▶ Task objective:
Find the string "computer" in the listing and report every line that has it.

▶ Material for the task:
[Start of Attachment]
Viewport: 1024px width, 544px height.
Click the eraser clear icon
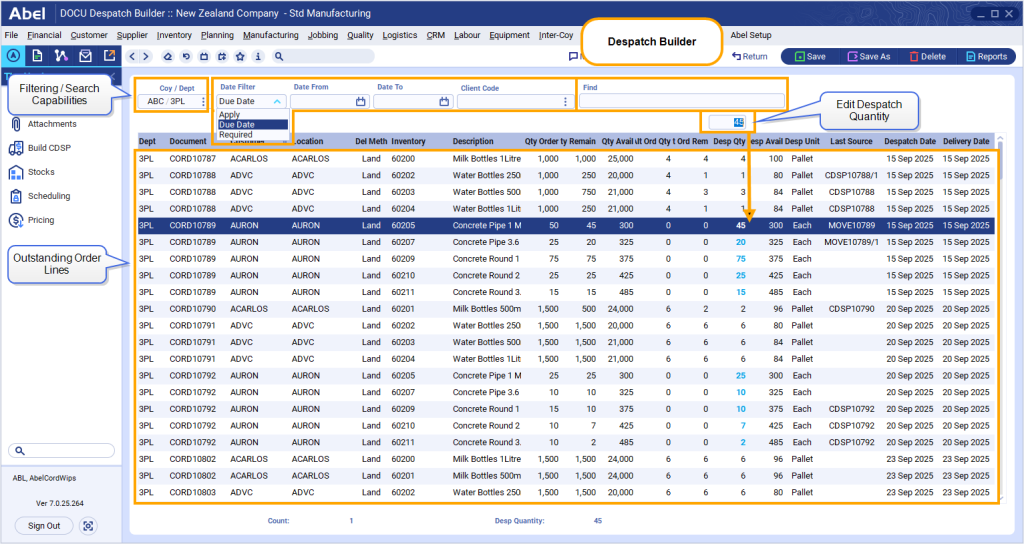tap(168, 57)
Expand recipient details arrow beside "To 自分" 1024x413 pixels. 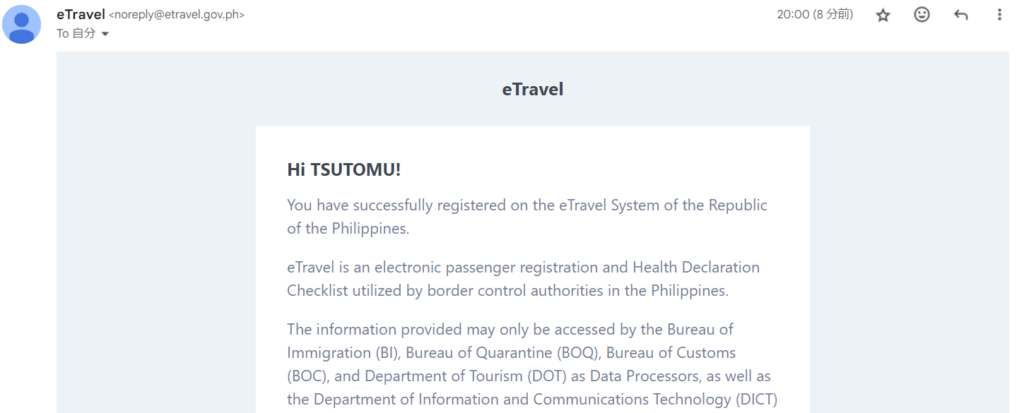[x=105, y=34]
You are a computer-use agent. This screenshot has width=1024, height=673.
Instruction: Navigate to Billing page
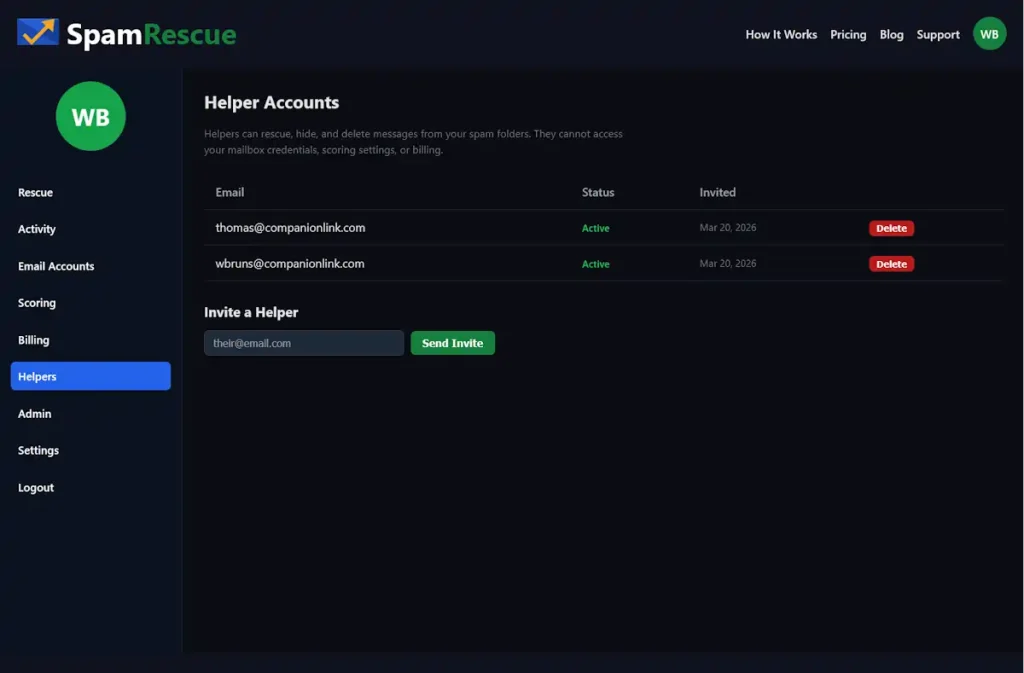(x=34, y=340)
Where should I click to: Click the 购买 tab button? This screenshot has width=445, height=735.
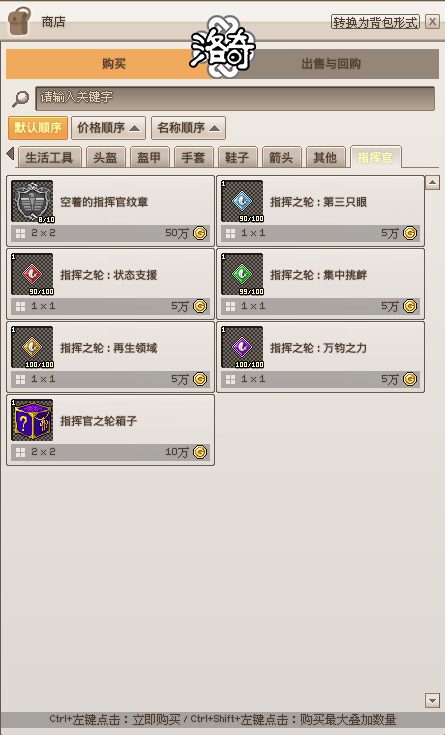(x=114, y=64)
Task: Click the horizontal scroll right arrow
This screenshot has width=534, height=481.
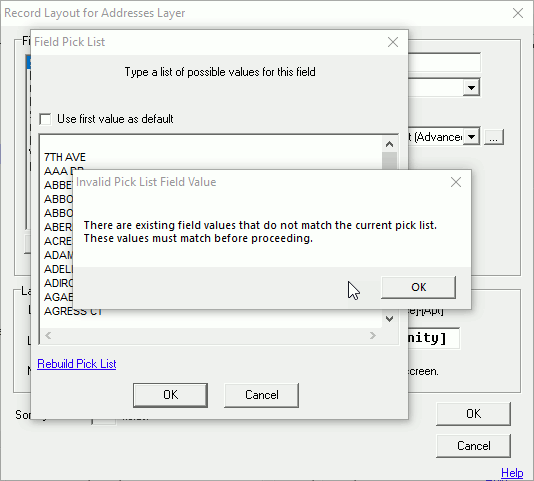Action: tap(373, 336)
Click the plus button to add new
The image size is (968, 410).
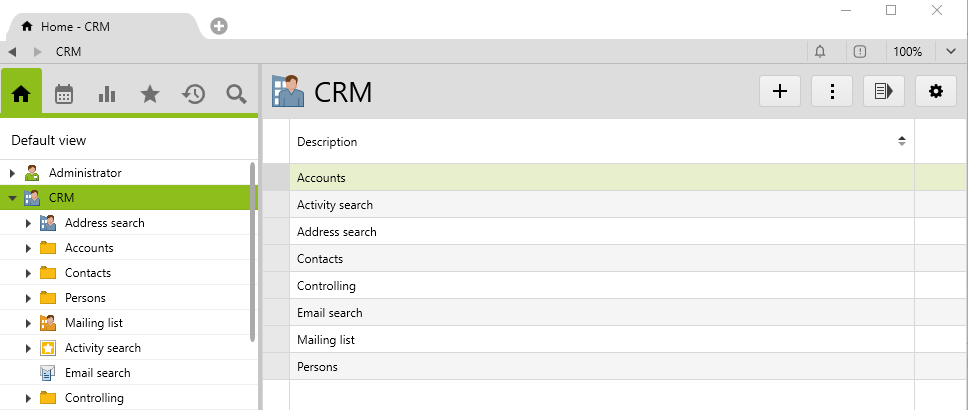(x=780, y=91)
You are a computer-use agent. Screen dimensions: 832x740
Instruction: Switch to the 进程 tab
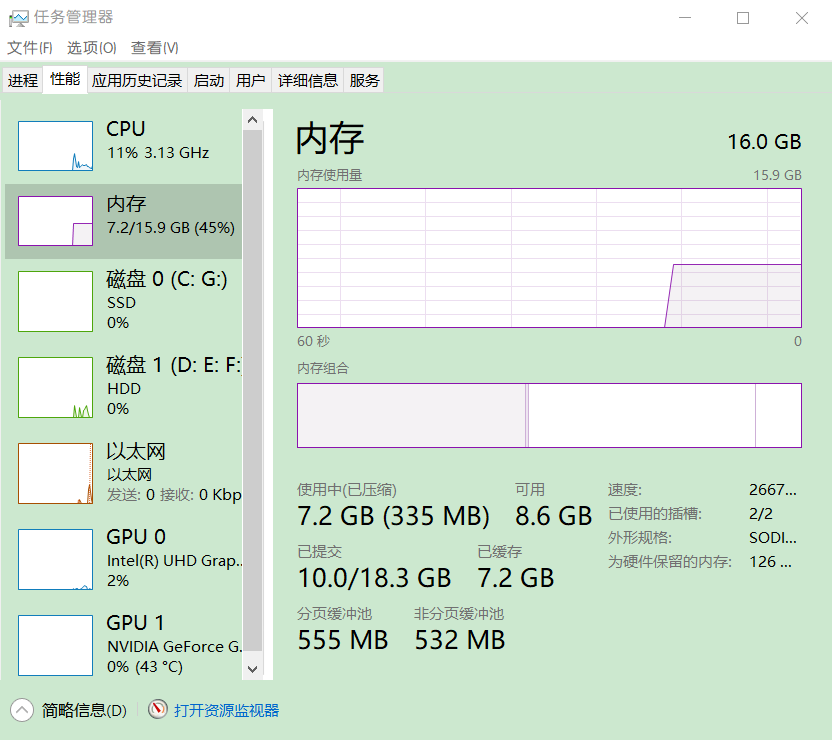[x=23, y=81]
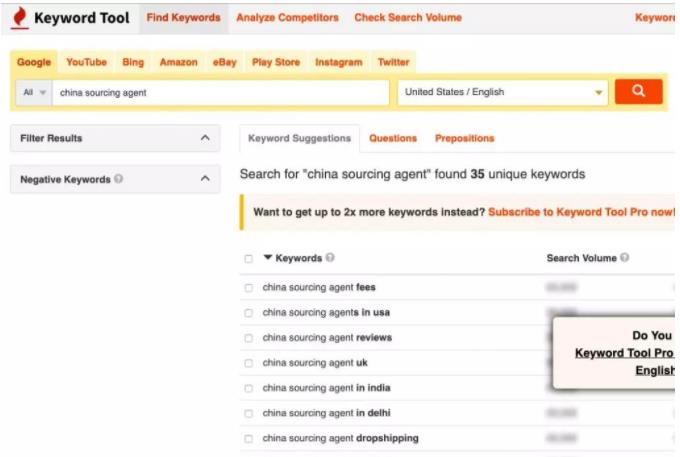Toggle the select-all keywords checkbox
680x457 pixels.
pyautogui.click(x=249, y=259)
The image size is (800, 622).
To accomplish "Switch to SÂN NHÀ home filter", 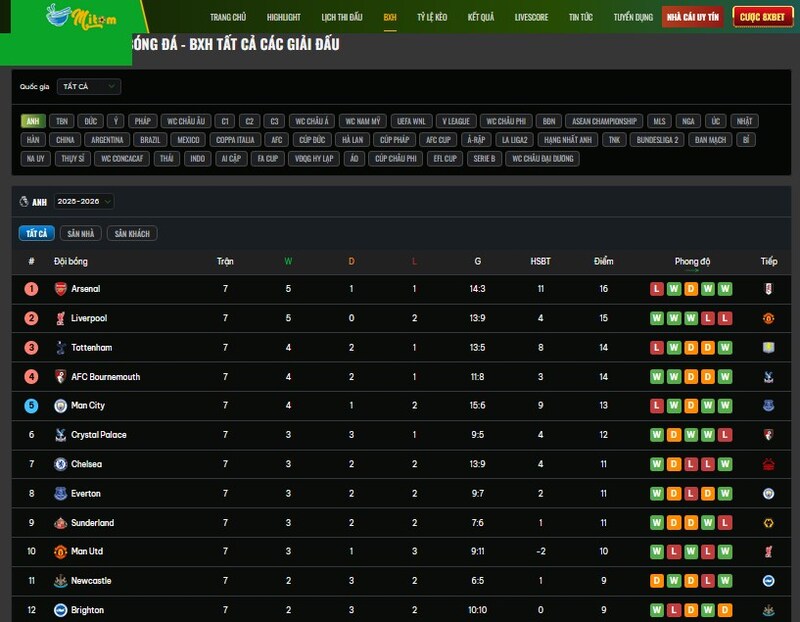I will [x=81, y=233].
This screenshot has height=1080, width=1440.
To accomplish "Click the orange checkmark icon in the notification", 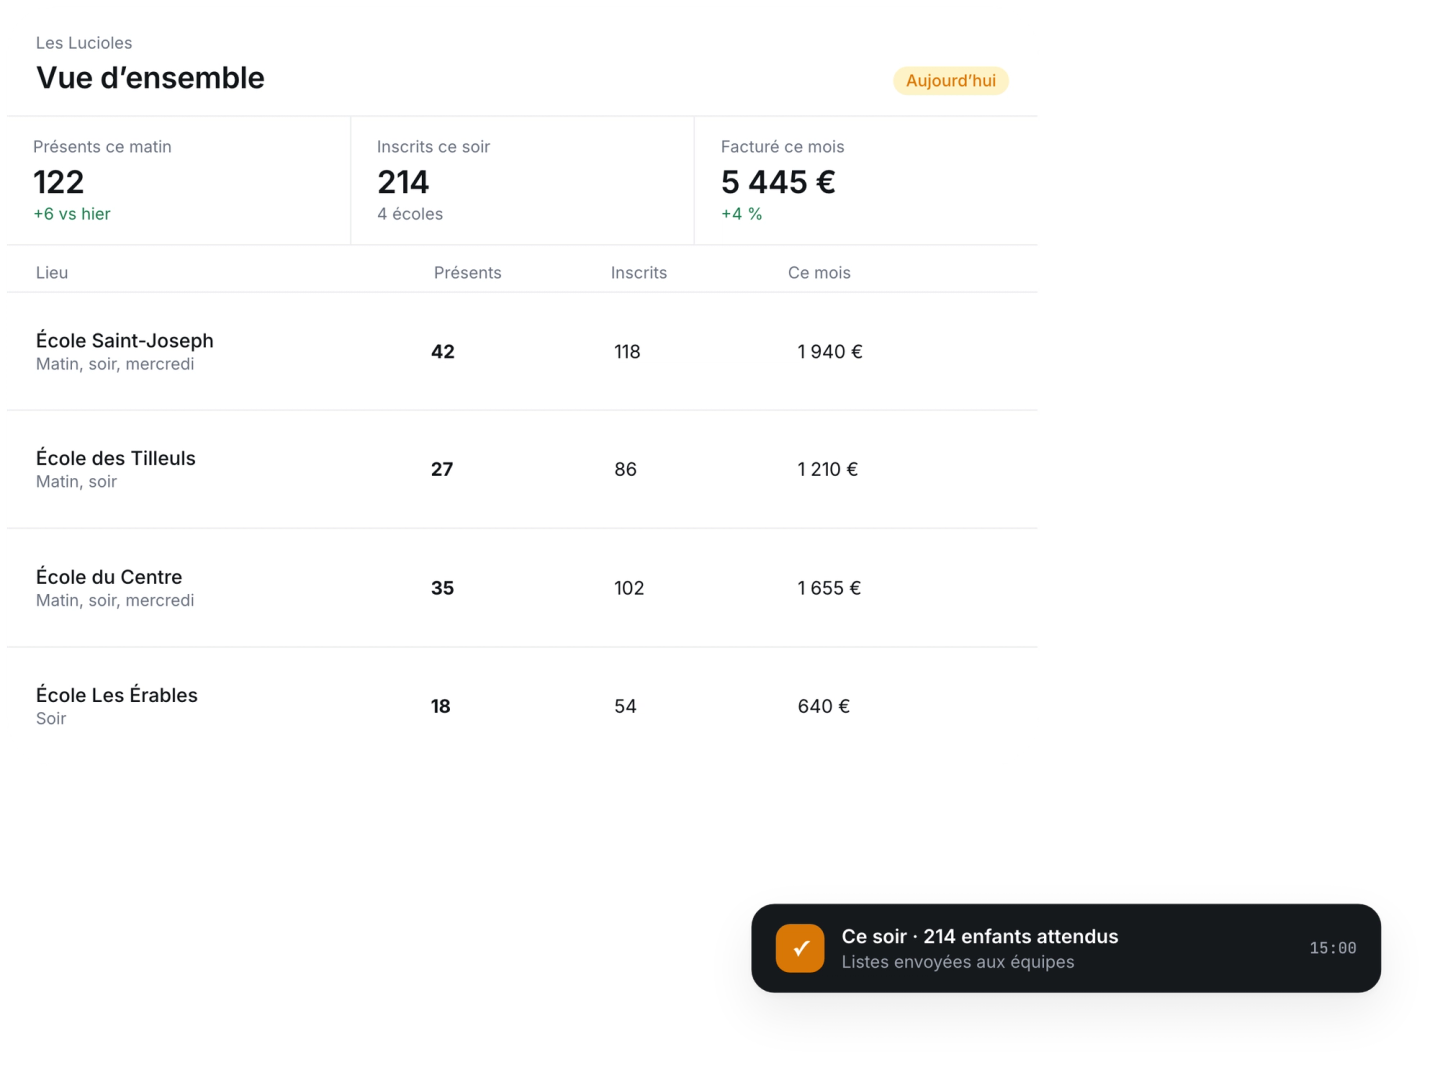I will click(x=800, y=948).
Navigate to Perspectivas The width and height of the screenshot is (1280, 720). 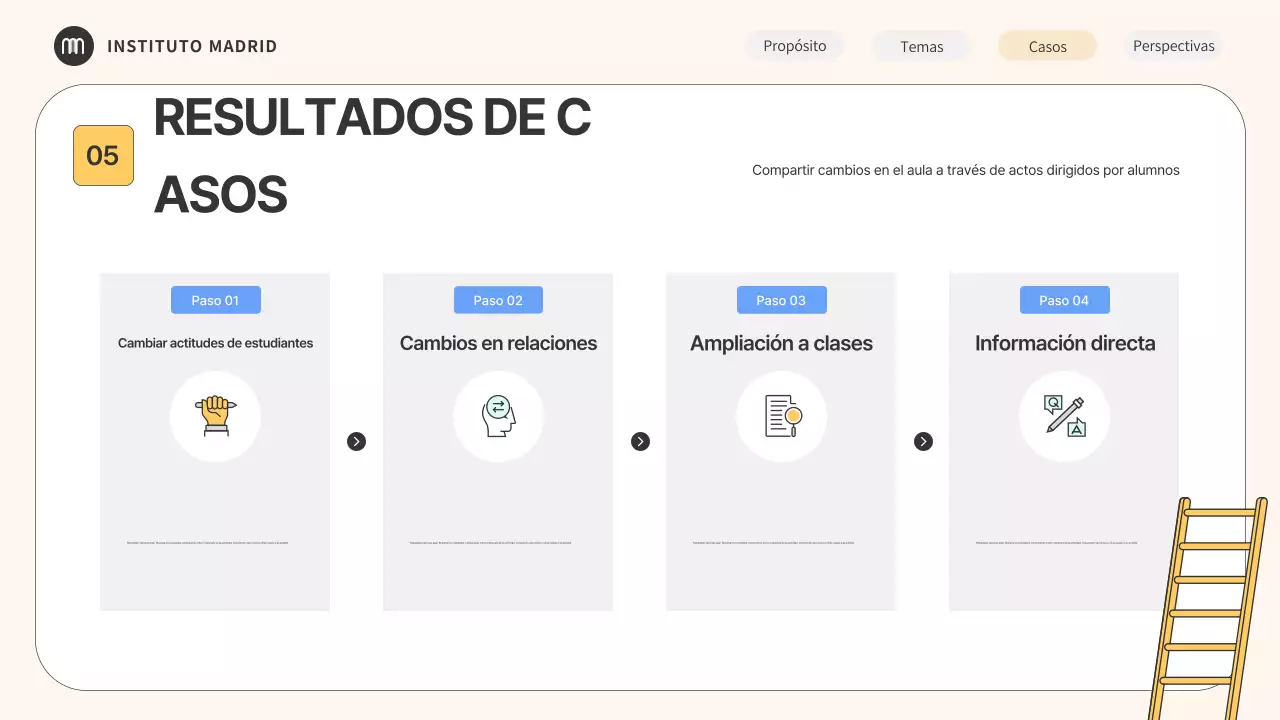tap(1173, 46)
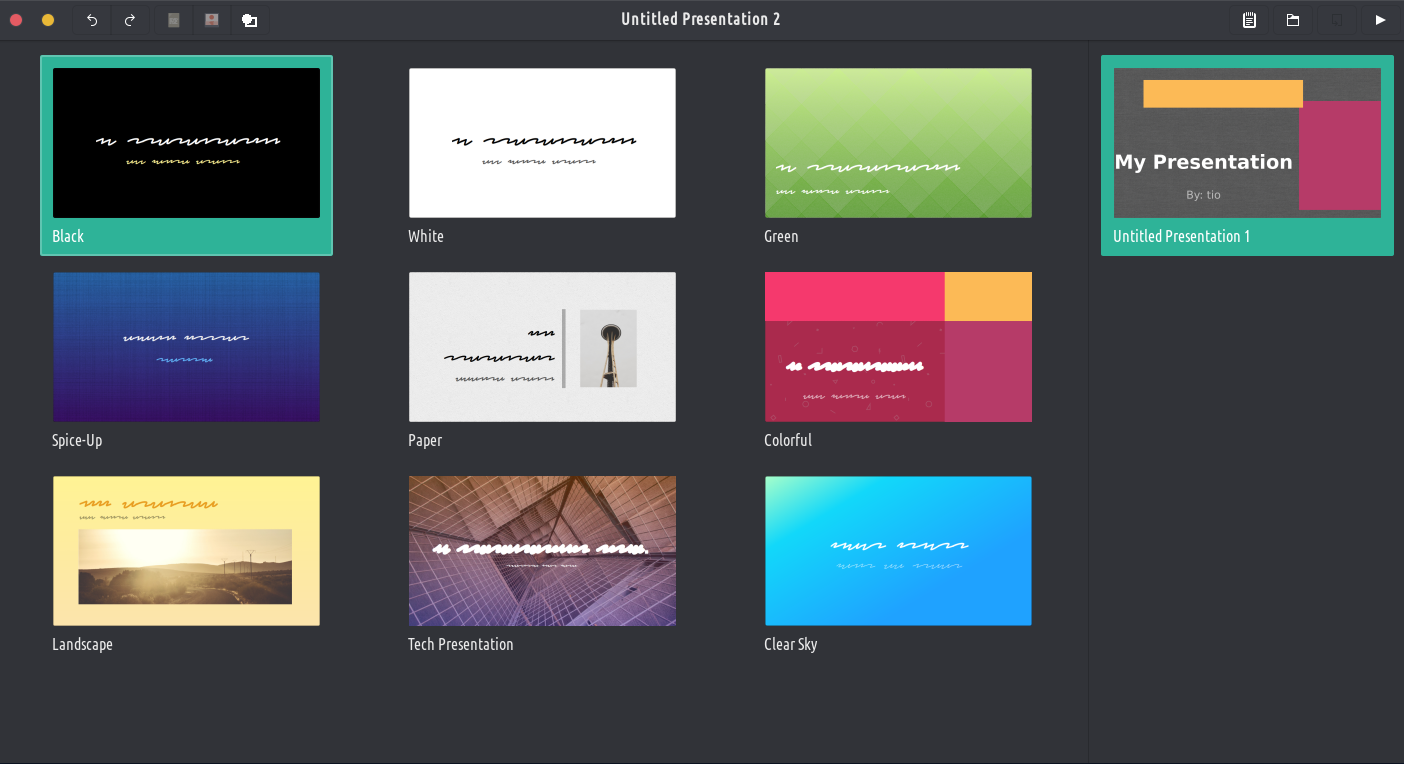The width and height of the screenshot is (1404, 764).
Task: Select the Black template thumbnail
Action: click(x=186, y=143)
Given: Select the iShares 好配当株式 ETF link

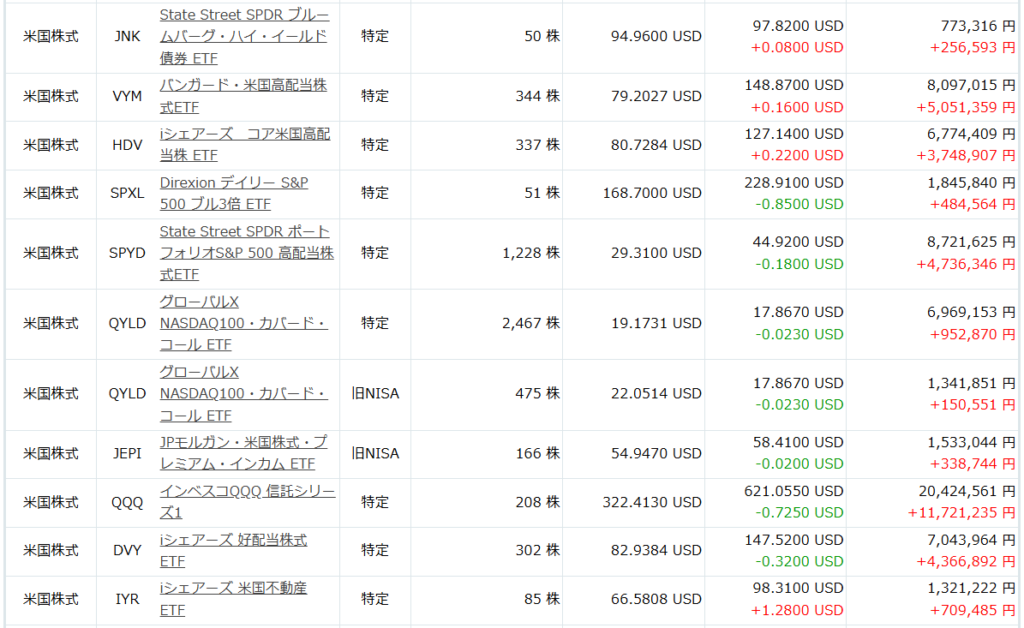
[End of Attachment]
▶ Solution for this problem:
You are a computer-use agent. This screenshot has width=1024, height=673.
You are a computer-use agent. Screen dimensions: 832x740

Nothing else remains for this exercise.